Le Tribunal administratif de Montreuil a rejeté la requête de Mme B..., ressortissante sri-lankaise, qui contestait un arrêté du préfet de la Seine-Saint-Denis l'obligeant à quitter le territoire français. La requérante invoquait un risque en cas de retour dans son pays d'origine, soulevant un moyen tiré de l'article 3 de la Convention européenne des droits de l'homme. Le juge a estimé que ce moyen, non étayé par des précisions suffisantes, était manifestement infondé. La requête a été rejetée sur le fondement de l'article R. 222-1, 7° du code de justice administrative.
Texte intégral
Vu la procédure suivante :
Par cette requête enregistrée le 9 mai 2025, Mme A... B... demande au tribunal d’annuler l’arrêté du 20 mars 2025 par lequel le préfet de la Seine-Saint-Denis l’a obligée à quitter le territoire français dans un délai de trente jours en fixant le pays de destination.
Vu :
- la décision du 25 juillet 2025 constatant la caducité de la demande d’aide juridictionnelle présentée par Mme B... ;
- les autres pièces du dossier.
Vu :
- la convention de sauvegarde des droits de l’homme et des libertés fondamentales, signée à Rome le 4 novembre 1950 ;
- le code de l’entrée et du séjour des étrangers et du droit d’asile ;
- le code de justice administrative.
Considérant ce qui suit :
1. Mme B..., ressortissante sri-lankaise, demande l’annulation de l’arrêté du 20 mars 2025 par lequel le préfet de la Seine-Saint-Denis l’a obligée à quitter le territoire français dans un délai de trente jours en fixant le pays de destination.
2. Aux termes de l’article R. 222-1 du code de justice administrative : « (…) les premiers vice-présidents des tribunaux (…) peuvent, par ordonnance : (…) 7° Rejeter, après l'expiration du délai de recours (…), les requêtes ne comportant que (…) des moyens qui (…) ne sont manifestement pas assortis des précisions permettant d'en apprécier le bien-fondé (…) ».
3. En se bornant à faire valoir qu’elle s’expose à un danger en cas de retour dans son pays d’origine, Mme B... doit être regardée comme soulevant un moyen tiré de la méconnaissance des stipulations de l’article 3 de la convention de sauvegarde des droits de l’homme et des libertés fondamentales. Toutefois, ce moyen, qui n’est assorti que de brèves allégations n’est manifestement pas assorti des précisions permettant d'en apprécier le bien-fondé.
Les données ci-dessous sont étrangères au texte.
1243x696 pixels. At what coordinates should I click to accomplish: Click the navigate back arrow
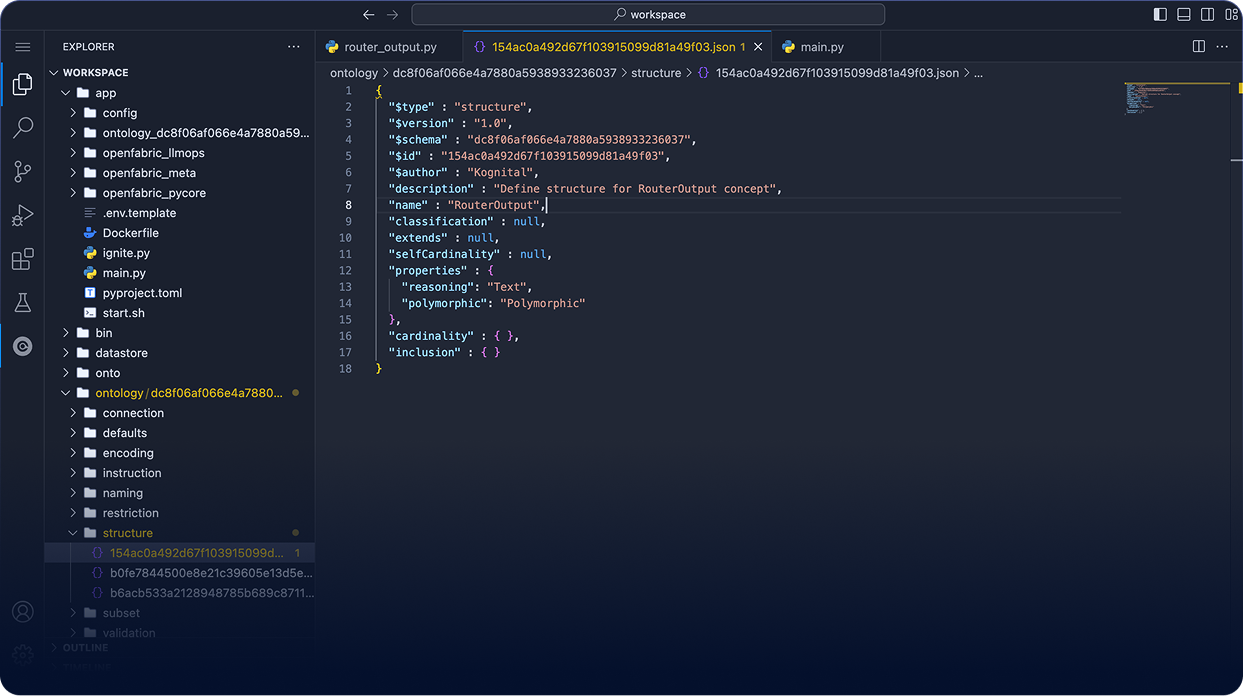pos(369,13)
Dès lors, la requête de Mme B... peut être rejetée sur le fondement des dispositions précitées du 7° de l’article R. 222-1 du code de justice administrative.
O R D O N N E :
Article 1er : La requête susvisée de Mme B... est rejetée.
Article 2 : La présente ordonnance sera notifiée à Mme A... B....
Fait à Montreuil, le 2 janvier 2026.
Le premier vice-président,
Signé
P. Le Garzic
La République mande et ordonne au préfet de la Seine-Saint-Denis en ce qui le concerne ou à tous commissaires de justice à ce requis en ce qui concerne les voies de droit commun contre les parties privées, de pourvoir à l'exécution de la présente décision.